▶ [Task instructions]: Go through the entries one line at a time, and gather every line that has the word "green".

====== Records shown ======

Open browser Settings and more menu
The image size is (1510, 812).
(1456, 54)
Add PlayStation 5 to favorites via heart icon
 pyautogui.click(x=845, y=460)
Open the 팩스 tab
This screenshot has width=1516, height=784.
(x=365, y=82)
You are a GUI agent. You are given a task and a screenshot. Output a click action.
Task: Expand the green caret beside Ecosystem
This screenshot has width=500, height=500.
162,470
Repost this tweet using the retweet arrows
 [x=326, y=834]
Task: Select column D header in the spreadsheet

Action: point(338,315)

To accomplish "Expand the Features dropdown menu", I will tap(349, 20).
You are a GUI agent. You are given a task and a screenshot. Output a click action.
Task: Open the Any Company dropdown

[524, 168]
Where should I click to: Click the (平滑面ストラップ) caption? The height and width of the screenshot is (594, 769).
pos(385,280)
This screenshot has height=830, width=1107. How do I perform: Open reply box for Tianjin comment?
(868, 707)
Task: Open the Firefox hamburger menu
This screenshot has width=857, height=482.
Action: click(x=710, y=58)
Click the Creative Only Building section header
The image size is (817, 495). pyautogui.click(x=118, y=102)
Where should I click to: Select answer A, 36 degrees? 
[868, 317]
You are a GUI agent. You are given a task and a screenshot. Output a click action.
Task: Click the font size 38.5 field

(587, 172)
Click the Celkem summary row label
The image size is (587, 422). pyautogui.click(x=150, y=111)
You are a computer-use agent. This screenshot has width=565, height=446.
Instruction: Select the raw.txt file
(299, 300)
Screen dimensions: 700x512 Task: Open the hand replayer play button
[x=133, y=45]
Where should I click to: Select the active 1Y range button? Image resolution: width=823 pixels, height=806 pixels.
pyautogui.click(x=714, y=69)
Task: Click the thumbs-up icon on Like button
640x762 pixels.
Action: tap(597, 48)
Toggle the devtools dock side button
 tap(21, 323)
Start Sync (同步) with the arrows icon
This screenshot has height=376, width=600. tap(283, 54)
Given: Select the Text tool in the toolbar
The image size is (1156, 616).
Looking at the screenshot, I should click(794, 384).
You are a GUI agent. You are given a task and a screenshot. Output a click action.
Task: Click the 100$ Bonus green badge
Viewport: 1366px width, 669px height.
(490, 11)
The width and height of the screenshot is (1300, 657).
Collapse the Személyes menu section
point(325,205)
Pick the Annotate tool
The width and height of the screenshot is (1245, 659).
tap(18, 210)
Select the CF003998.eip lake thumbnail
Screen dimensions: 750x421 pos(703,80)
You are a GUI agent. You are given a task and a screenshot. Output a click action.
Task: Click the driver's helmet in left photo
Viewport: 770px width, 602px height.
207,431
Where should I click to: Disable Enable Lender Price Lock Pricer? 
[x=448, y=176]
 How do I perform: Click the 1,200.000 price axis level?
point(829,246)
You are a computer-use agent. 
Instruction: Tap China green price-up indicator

======

▶ [Solution for this task]:
Task: Expand the green caret beside Ecosystem
Task: Click the 100$ Bonus green badge
Instruction: Tap China green price-up indicator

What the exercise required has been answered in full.